10 Kasım saat 11:31:22'de, kadınların ücret eşitsizliği nedeniyle "bedava" çalışmaya başlayacağı "Dünya Aşım Günü" kutlanırken, feminist haber bülteni Les Glorieuses'in sembolik yıllık geri sayımına göre, annelik mesleki ayrımcılıkta kalıcı bir etken olarak öne çıkıyor.

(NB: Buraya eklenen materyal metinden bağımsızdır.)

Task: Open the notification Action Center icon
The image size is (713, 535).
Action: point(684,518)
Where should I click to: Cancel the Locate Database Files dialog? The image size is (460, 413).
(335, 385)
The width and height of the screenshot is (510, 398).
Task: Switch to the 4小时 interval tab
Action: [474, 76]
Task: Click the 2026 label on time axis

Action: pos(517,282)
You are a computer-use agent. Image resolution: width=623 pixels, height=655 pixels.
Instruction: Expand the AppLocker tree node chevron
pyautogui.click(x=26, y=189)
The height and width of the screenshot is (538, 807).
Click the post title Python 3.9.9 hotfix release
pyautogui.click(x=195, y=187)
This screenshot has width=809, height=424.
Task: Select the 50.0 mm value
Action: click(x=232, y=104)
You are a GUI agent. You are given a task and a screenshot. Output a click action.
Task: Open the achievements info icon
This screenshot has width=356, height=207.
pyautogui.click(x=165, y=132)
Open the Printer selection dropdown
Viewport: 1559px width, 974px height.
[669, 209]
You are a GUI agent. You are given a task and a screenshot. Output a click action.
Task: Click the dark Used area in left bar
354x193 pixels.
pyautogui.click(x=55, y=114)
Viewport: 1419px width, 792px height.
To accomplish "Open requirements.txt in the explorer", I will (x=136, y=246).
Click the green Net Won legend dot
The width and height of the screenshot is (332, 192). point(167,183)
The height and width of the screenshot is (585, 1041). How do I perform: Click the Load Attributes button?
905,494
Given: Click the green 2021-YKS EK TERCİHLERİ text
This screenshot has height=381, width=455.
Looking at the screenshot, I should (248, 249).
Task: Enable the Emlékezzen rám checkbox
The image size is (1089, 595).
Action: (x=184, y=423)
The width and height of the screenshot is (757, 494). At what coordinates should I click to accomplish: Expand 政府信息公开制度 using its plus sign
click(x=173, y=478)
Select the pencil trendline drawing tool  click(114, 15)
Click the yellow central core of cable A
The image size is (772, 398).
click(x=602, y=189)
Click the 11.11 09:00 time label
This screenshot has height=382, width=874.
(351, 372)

Odoxa'nın PremUp (2015) için yaptığı bir araştırmaya göre, her on kadından biri hamileliğini mümkün olduğunca gizliyor. Hamile kadınların ve annelerin yasadışı ama ısrarlı damgalanması, başvurularının reddedilmesine, terfilerinin reddedilmesine ve hatta eski pozisyonlarına dönmelerinin yasaklanmasına yol açıyor. İş hukuku uzmanı avukat Élise Fabing, "Dosyalarımız, hamilelikleri sırasında veya sonrasında ayrımcılığa uğrayan kadınlarla dolup taşıyor ," diye uyarıyor. "Cezalar gülünç: en iyi ihtimalle altı ay tazminat, ciddi insani zararlar için."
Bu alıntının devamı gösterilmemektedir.